Conflitti lontani ma emozioni vicine. Le immagini delle guerre e le tensioni economiche alimentano un senso di precarietà che, secondo gli psicologi del Friuli Venezia Giulia, si riflette sulla vita quotidiana di molte persone.
Alcuni reagiscono con ansia, faticano a dormire e sentono diminuire la concentrazione; altri scelgono un distacco selettivo, continuando a informarsi ma schermando l’impatto emotivo. «In momenti come questo – spiega Maurizio Sgambati, referente per la comunicazione dell’Ordine regionale – è importante ricordare che le reazioni emotive delle persone non sono segni di debolezza, ma tentativi naturali di adattamento».
Strategie di equilibrio: limitare il tempo trascorso sulle notizie, confidarsi con persone di fiducia e riconoscere le proprie emozioni possono ridurre il peso dell’incertezza.

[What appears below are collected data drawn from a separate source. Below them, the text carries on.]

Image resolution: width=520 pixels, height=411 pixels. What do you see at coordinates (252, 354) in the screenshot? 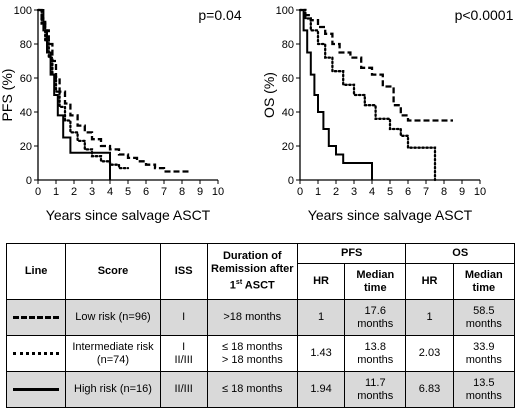
I see `duration-cell: ≤ 18 months > 18 months` at bounding box center [252, 354].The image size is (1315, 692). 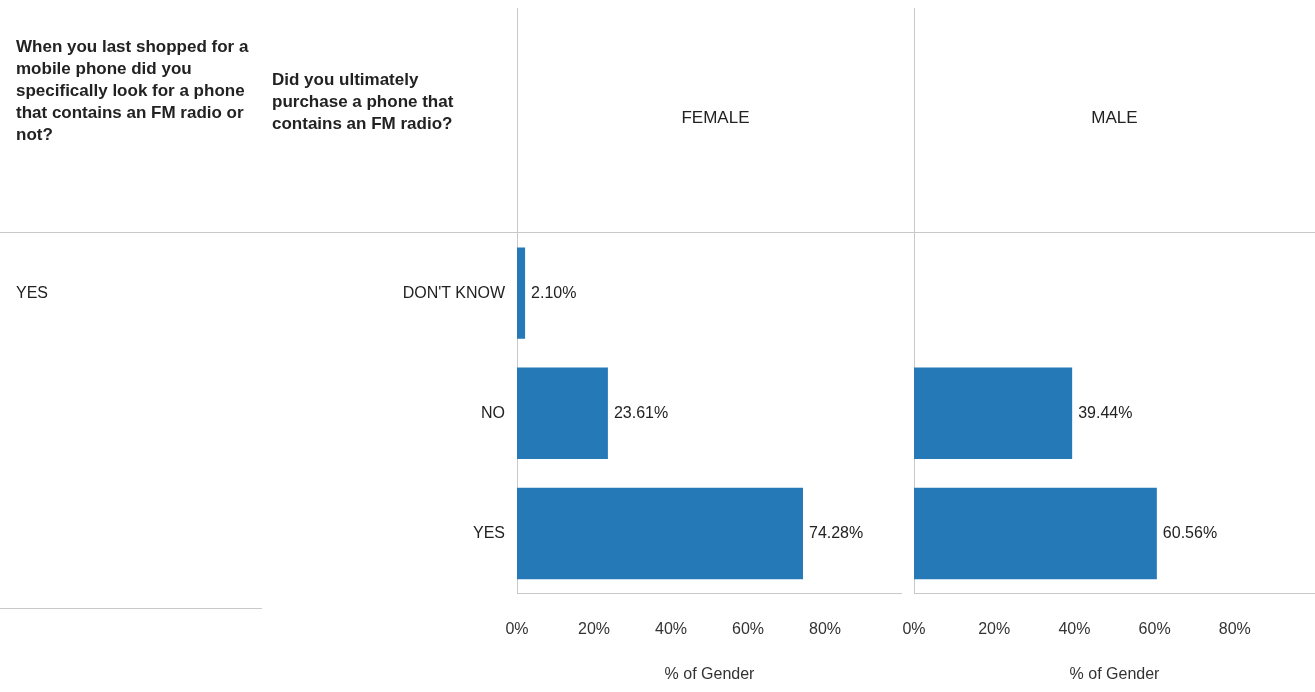 What do you see at coordinates (641, 412) in the screenshot?
I see `data-label: 23.61%` at bounding box center [641, 412].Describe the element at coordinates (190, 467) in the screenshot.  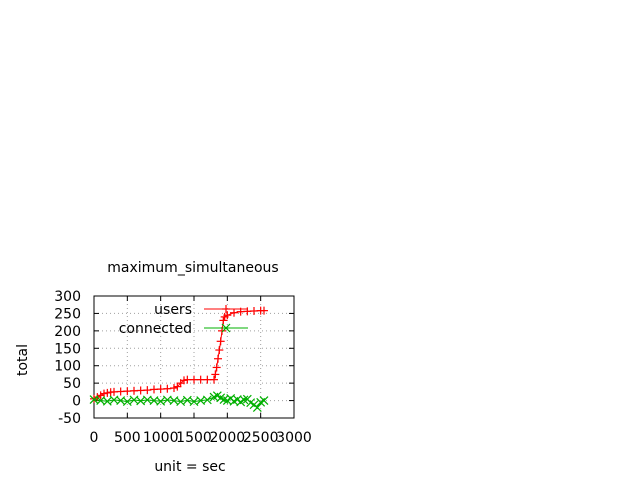
I see `x-axis-label: unit = sec` at that location.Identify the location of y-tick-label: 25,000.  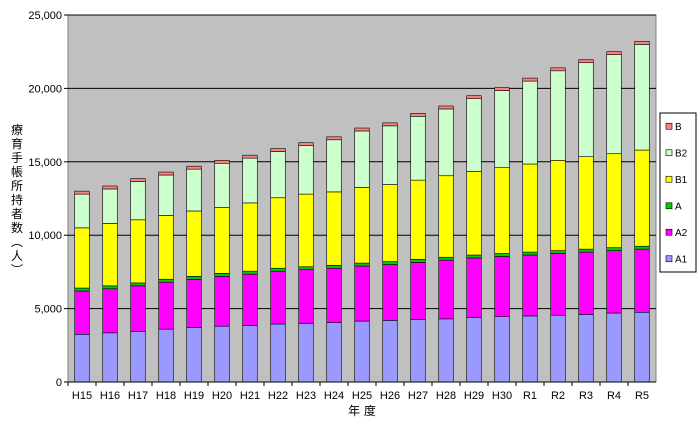
(45, 16).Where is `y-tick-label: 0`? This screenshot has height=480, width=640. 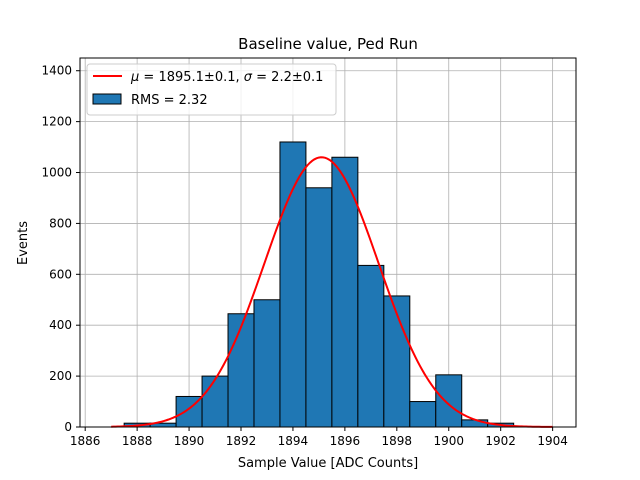 y-tick-label: 0 is located at coordinates (68, 427).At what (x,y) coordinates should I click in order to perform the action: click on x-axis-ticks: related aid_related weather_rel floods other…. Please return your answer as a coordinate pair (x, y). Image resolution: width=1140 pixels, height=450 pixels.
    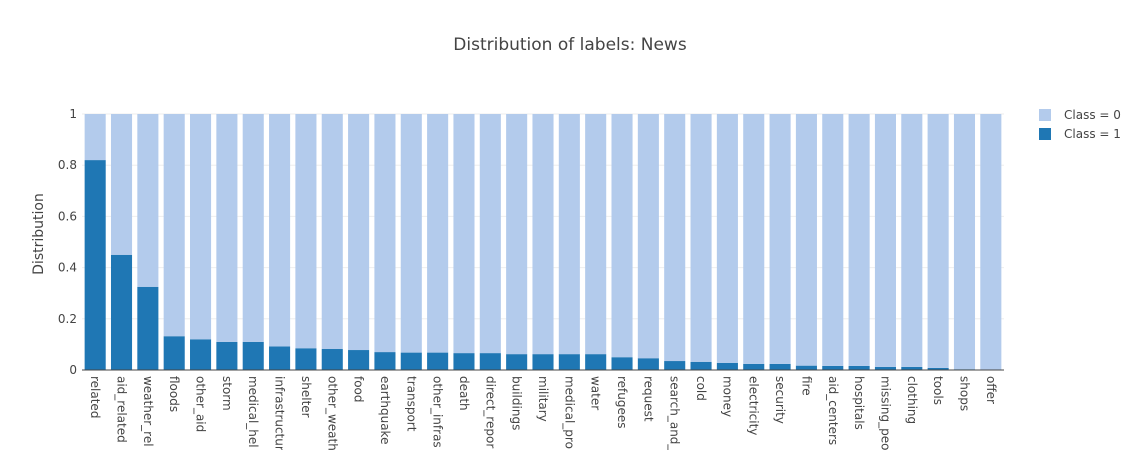
    Looking at the image, I should click on (543, 413).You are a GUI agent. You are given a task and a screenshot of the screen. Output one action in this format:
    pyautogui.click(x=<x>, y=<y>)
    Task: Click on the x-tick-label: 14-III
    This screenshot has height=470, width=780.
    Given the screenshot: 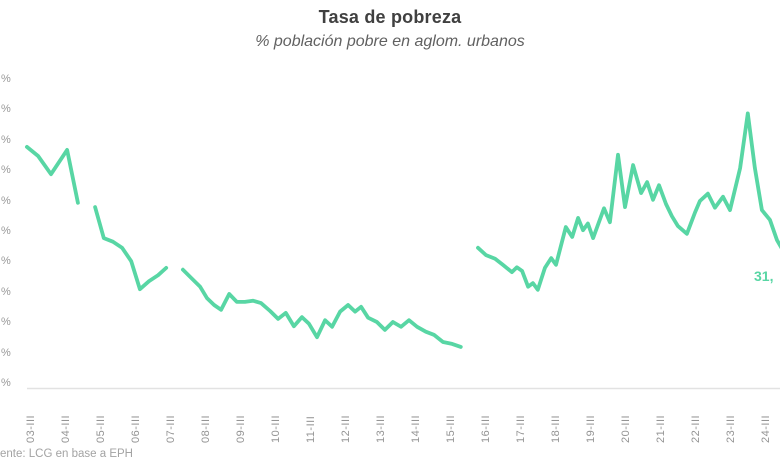 What is the action you would take?
    pyautogui.click(x=416, y=428)
    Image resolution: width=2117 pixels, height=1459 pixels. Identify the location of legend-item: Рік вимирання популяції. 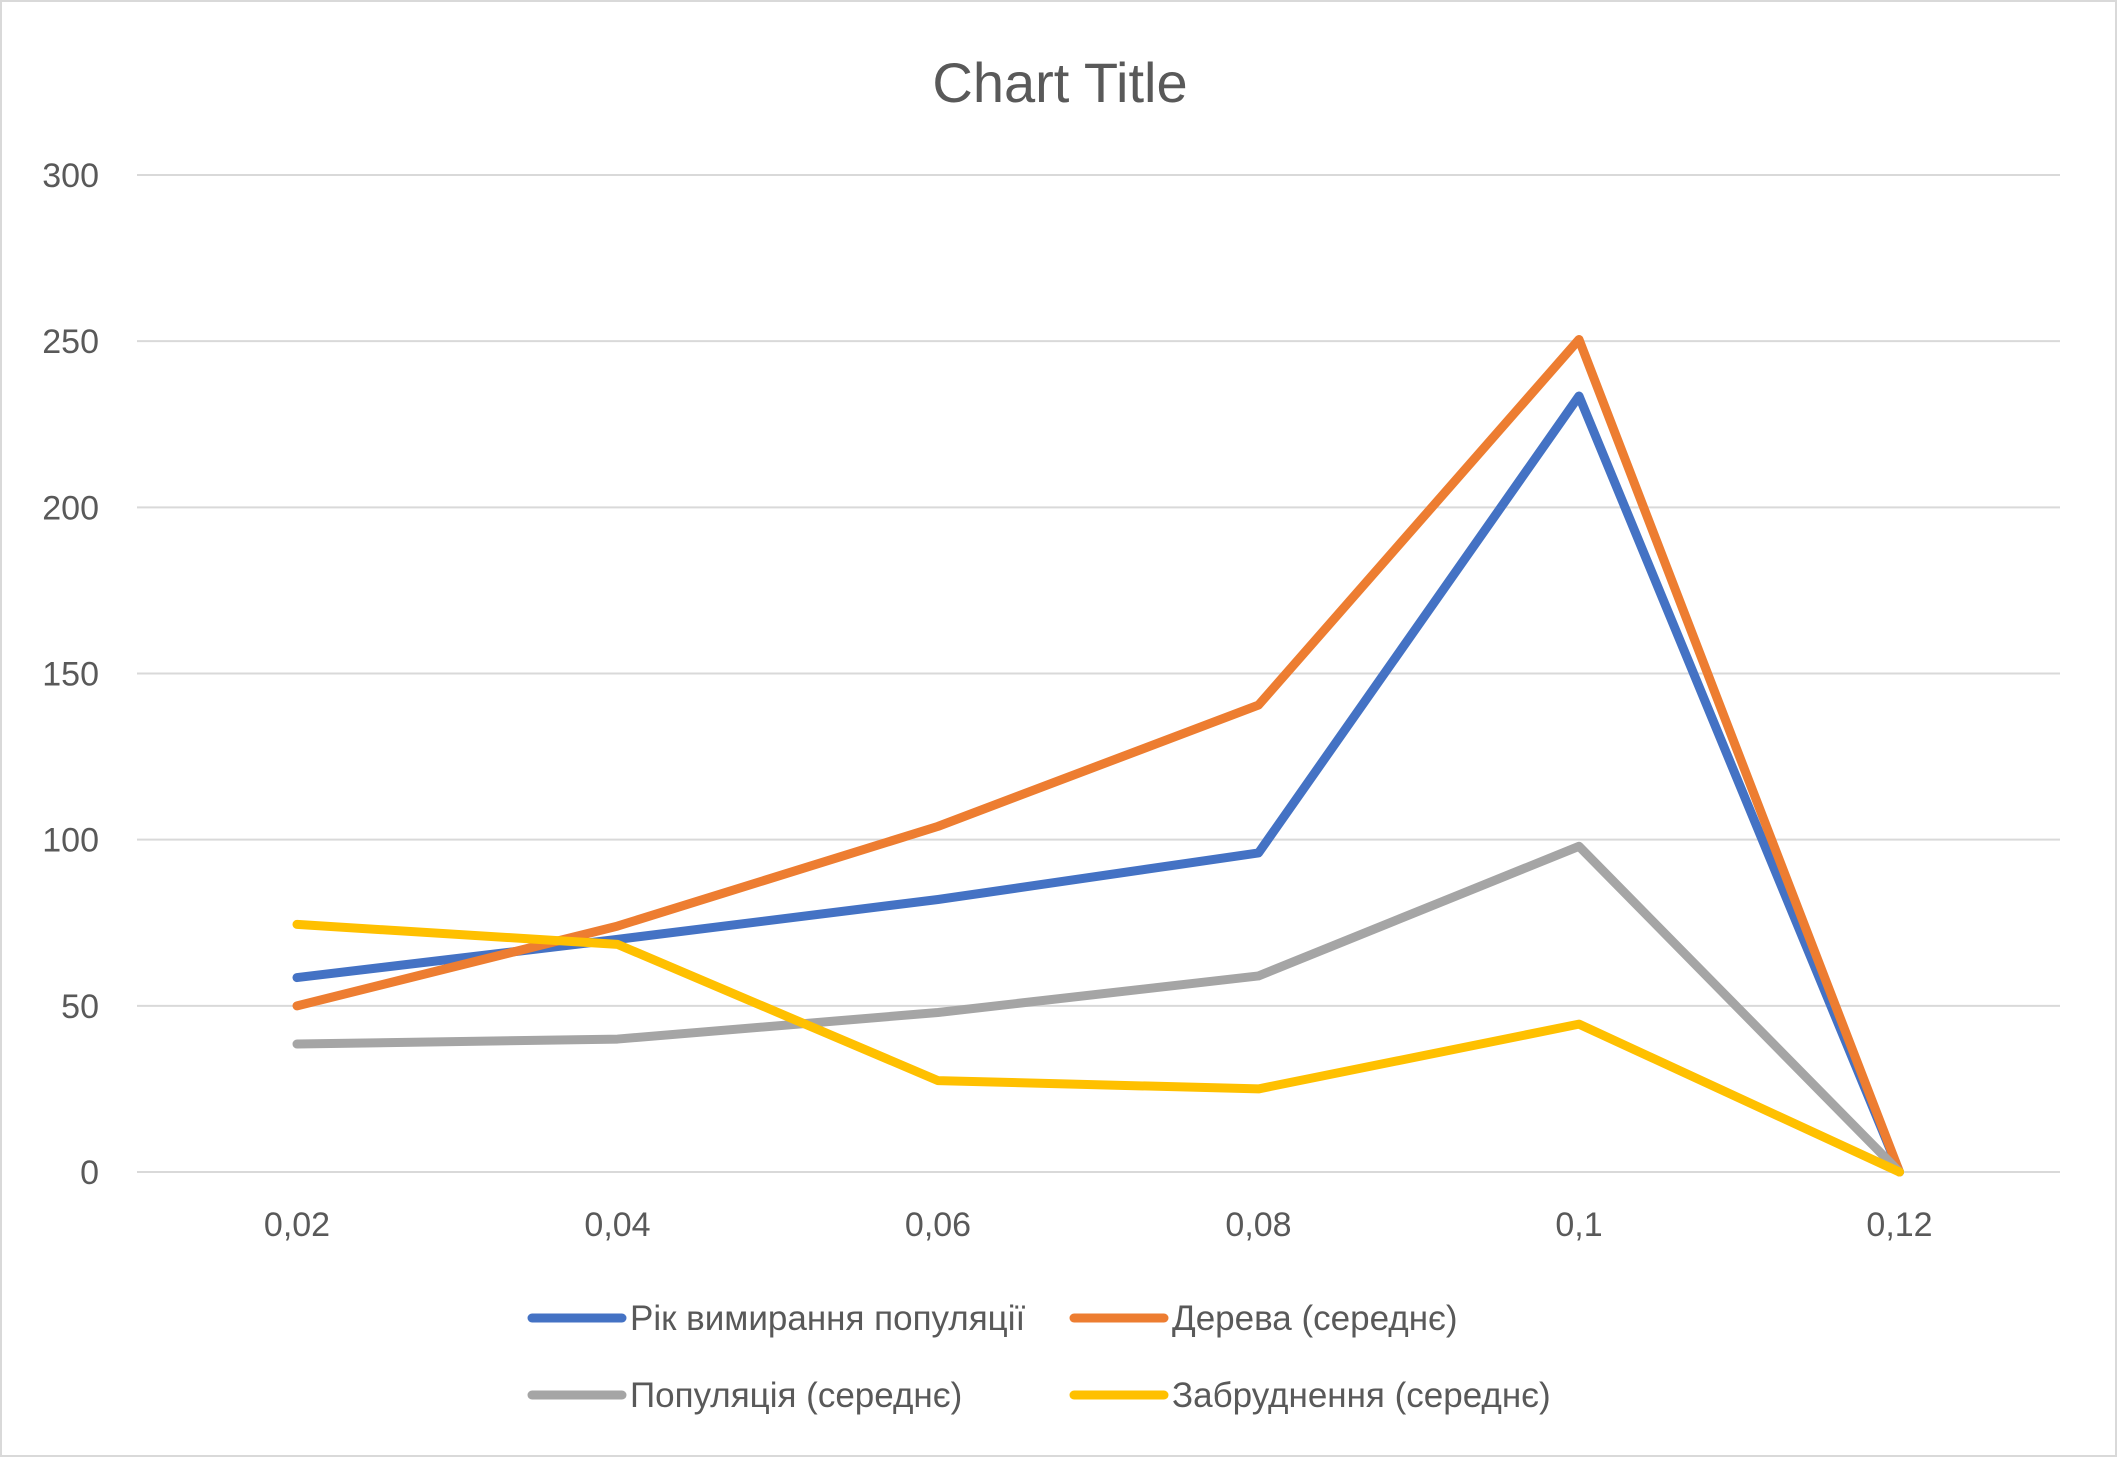
(776, 1318).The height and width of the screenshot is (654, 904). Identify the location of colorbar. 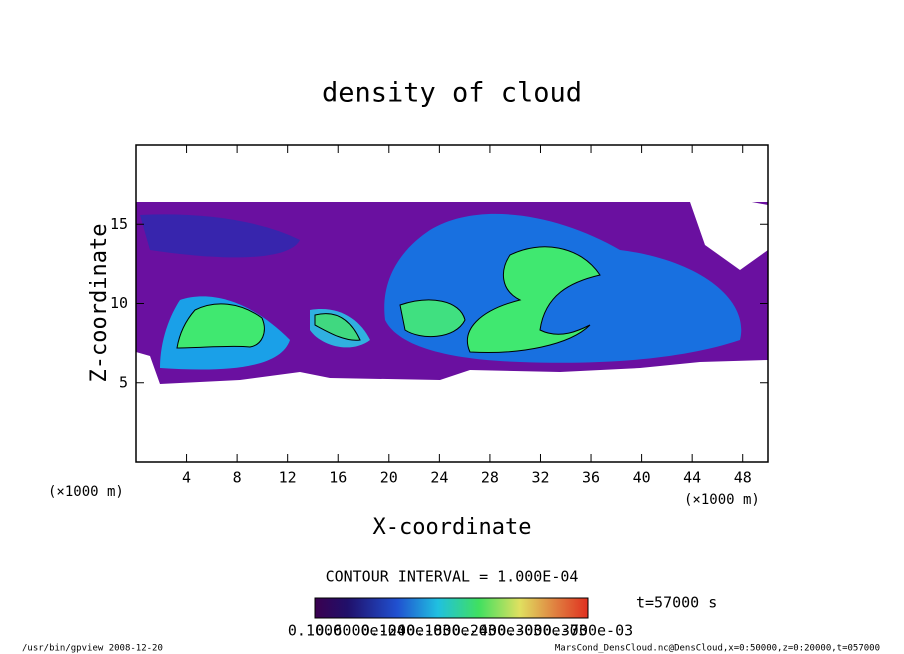
(452, 608).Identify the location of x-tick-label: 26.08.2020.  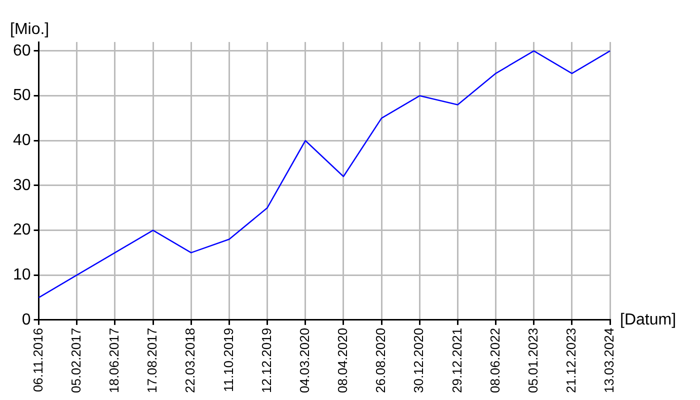
(380, 361).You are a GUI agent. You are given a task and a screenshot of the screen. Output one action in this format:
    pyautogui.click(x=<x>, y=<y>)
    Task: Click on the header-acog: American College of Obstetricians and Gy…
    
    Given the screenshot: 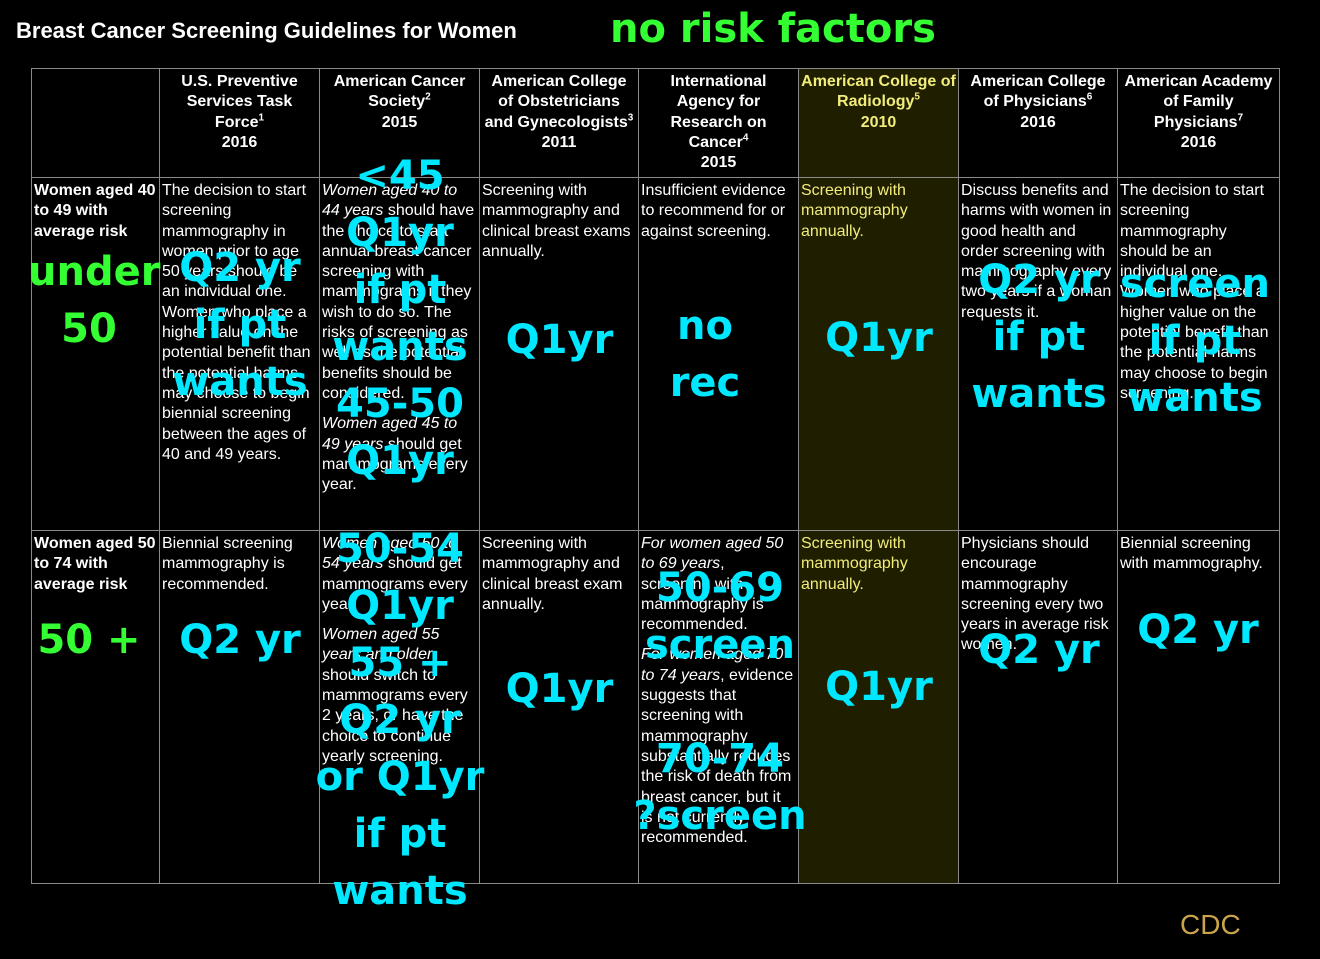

Un’attenzione particolare va ai più giovani, che assorbono le preoccupazioni degli adulti e traggono beneficio da risposte adatte alla loro età.
L’Ordine degli Psicologi Fvg ricorda il valore degli strumenti offerti dalla disciplina anche su scala collettiva. «In un periodo in cui tutto sembra incerto – osserva Eva Pascoli, presidente dell’Ordine – ricordare che le nostre reazioni hanno un senso e che non siamo soli nel viverle può essere un primo passo per ritrovare respiro».